The problem, as so often with pedagogical research, is the gap between research conditions and real-world classrooms. Before looking at this in a little more detail, one relatively uncontentious observation can be made. Even those scholars who advise against semantic clustering (e.g. Papathanasiou, 2009), acknowledge that the situation is complicated by other factors, especially the level of proficiency of the learner and whether or not one or more of the hyponyms are known to the learner. At higher levels (when it is more likely that one or more of the hyponyms are already, even partially, known), semantic clustering is not a problem. I would add that, on the whole at higher levels, the deliberate learning of vocabulary is even less efficient than at lower levels and should be an increasingly small part of a well-balanced vocabulary programme.

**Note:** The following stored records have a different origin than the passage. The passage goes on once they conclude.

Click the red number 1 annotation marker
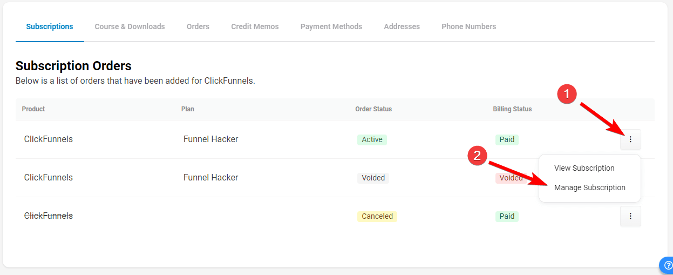Image resolution: width=673 pixels, height=275 pixels. pos(567,95)
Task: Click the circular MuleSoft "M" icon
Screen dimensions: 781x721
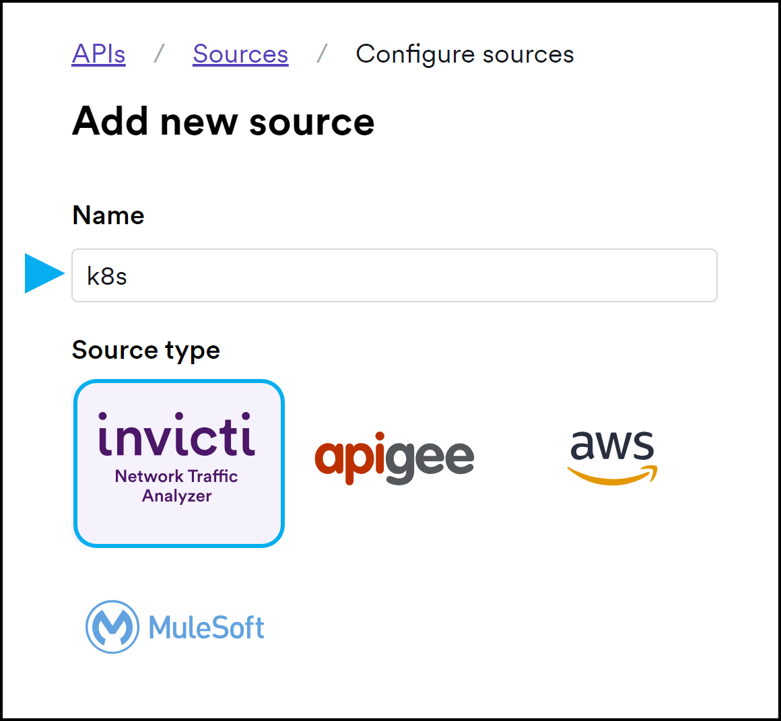Action: coord(113,627)
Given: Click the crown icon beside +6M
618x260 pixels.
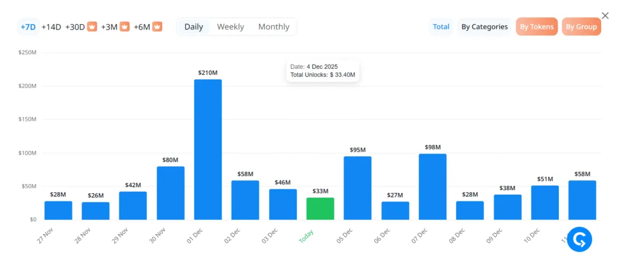Looking at the screenshot, I should [x=157, y=27].
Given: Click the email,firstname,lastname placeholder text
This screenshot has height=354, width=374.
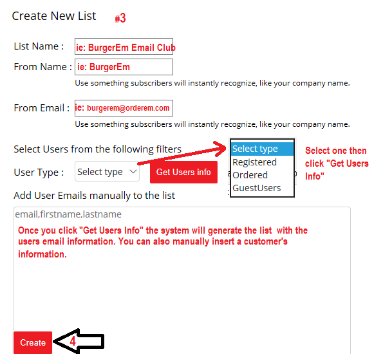Looking at the screenshot, I should [68, 214].
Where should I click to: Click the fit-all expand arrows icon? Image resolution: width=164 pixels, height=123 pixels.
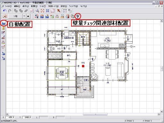(42, 11)
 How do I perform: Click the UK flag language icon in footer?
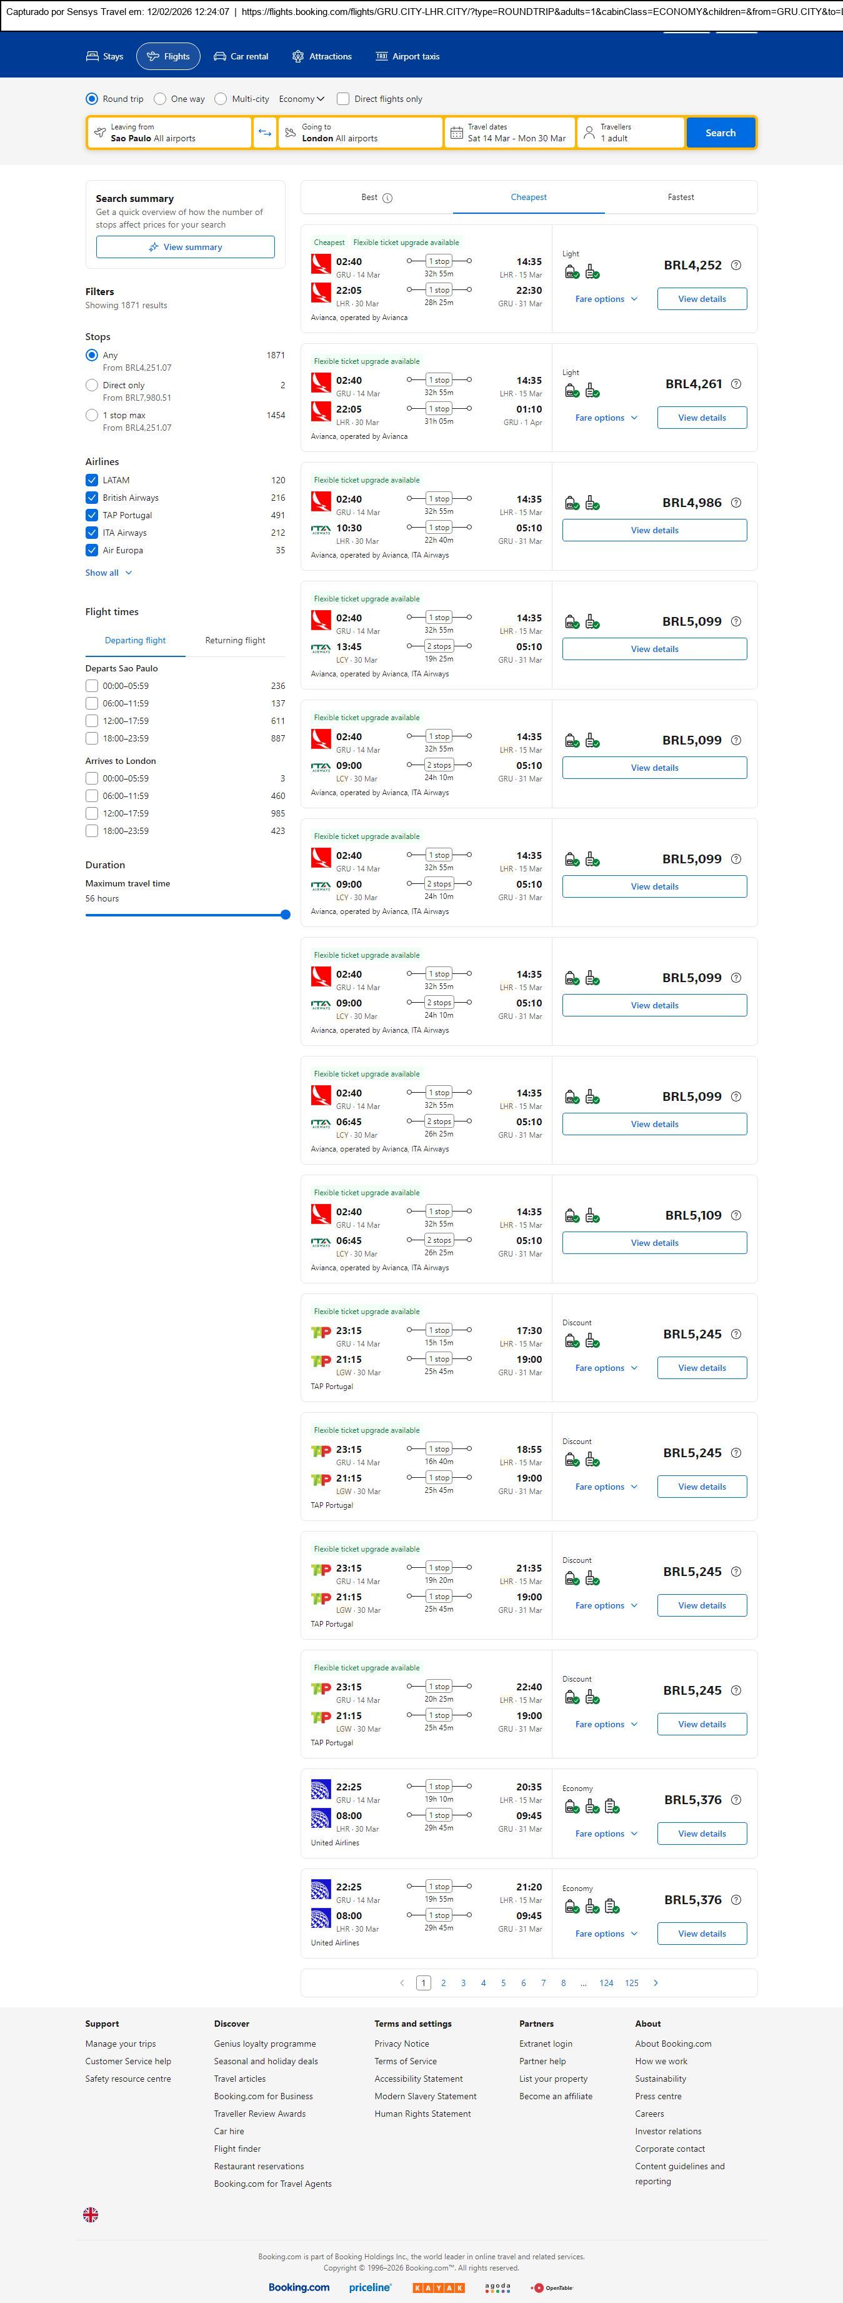point(90,2214)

So, why is there a problem drawing practical conclusions from the research? In order to have any scientific validity at all, researchers need to control a large number of variable. They need, for example, to be sure that learners do not already know any of the items that are being presented. The only practical way of doing this is to present sets of invented words, and this is what most of the research does (Sarioğlu, 2018). These artificial words solve one problem, but create others, the most significant of which is item difficulty. Many factors impact on item difficulty, and these include word frequency (obviously a problem with invented words), word length, pronounceability and the familiarity and length of the corresponding item in L1. None of the studies which support the abandonment of semantic clusters have controlled all of these variables (Nakata and Suzuki, 2019). Indeed, it would be practically impossible to do so. Learning pseudo-words is a very different proposition to learning real words, which a learner may subsequently encounter or want to use.

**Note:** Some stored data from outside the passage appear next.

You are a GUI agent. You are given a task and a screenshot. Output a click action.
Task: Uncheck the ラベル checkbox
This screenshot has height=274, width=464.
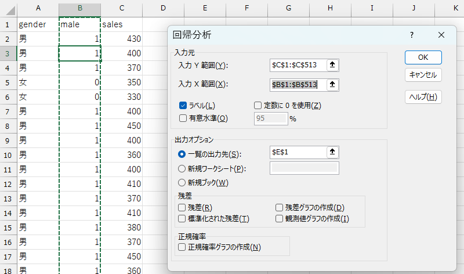pyautogui.click(x=183, y=106)
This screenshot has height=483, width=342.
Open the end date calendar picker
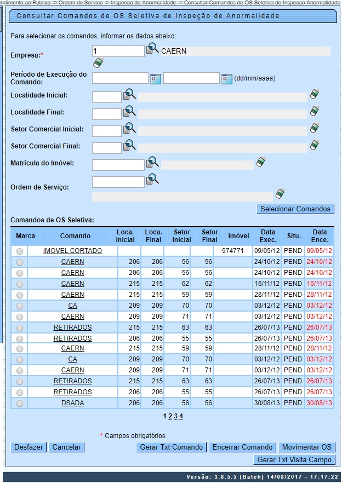[x=227, y=78]
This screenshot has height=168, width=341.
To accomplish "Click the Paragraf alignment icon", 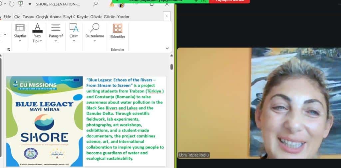I will (56, 28).
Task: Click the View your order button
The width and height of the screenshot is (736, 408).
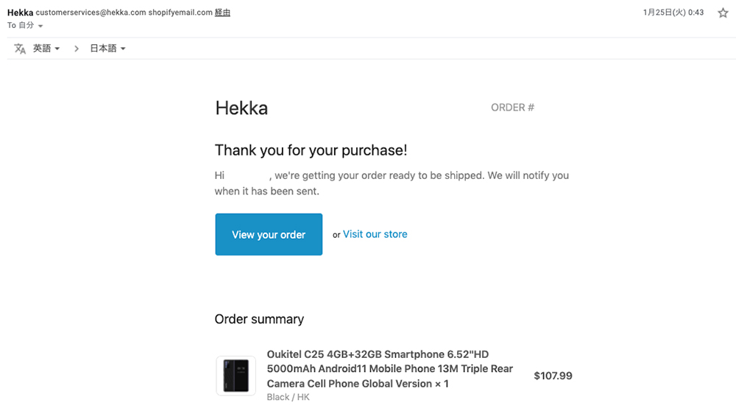Action: tap(269, 234)
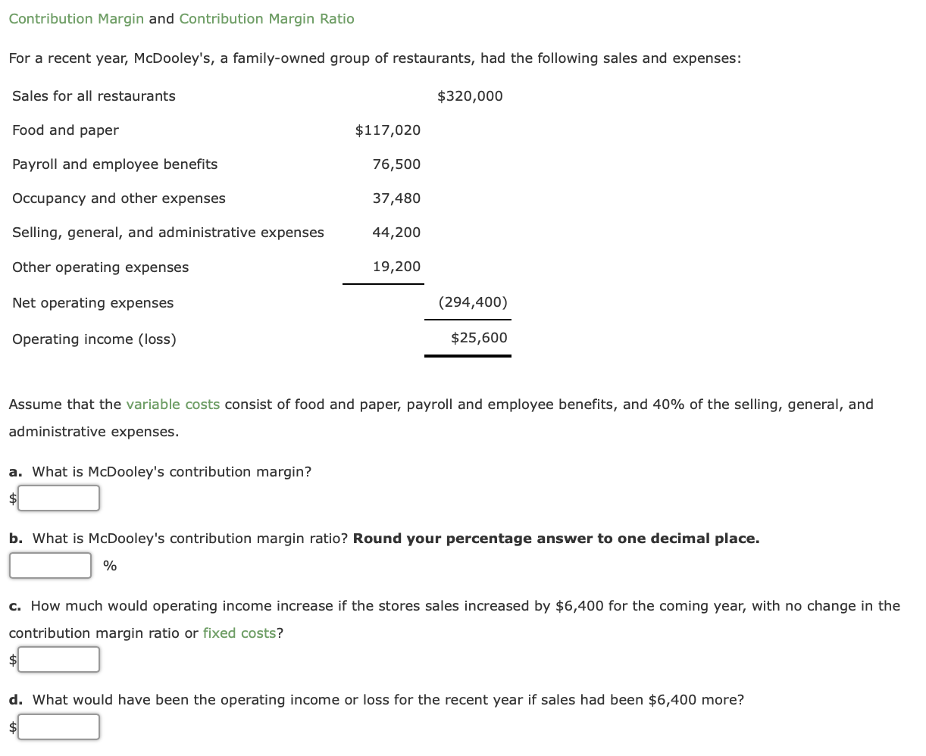Image resolution: width=926 pixels, height=756 pixels.
Task: Click the answer box for question d
Action: (x=58, y=726)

Take, for example, the days of the week. It’s quite common for learners to muddle up Tuesday and Thursday. The reason for this is not just semantic similarity (Tuesday and Monday are less frequently confused). They are also very similar in terms of both spelling and pronunciation. They are ‘synforms’ (see Laufer, 2009), which, like semantic clusters, can hinder learning of new items. But, now imagine a French-speaking learner of Spanish studying the days of the week. It is much less likely that martes and jueves will be muddled, because of their similarity to the French words mardi and jeudi. There would appear to be no good reason not to teach the complete set of days of the week to a learner like this. All other things being equal, it is probably a good idea to avoid semantic clusters, but all other things are very rarely equal.

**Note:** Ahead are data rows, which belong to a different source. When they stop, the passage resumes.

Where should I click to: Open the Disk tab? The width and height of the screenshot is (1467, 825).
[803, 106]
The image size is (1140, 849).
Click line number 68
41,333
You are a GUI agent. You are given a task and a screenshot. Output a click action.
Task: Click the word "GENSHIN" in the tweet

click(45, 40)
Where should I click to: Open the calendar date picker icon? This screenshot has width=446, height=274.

Again, in an attempt to control for variables, researchers typically present the target items in isolation (in bilingual pairings). But, again, the real world does not normally conform to this condition. Leo Sellivan (2014) suggests that semantic clusters (e.g. colours) are taught as part of collocations. He gives the examples of red dress, green grass and black coffee, and points out that the alliterative patterns can serve as mnemonic devices which will facilitate learning. The suggestion is, I think, a very good one, but, more generally, it’s worth noting that the presentation of lexical items in both digital flashcards and platform courses is rarely context-free. Contexts will inevitably impact on learning and may well obviate the risks of semantic clustering.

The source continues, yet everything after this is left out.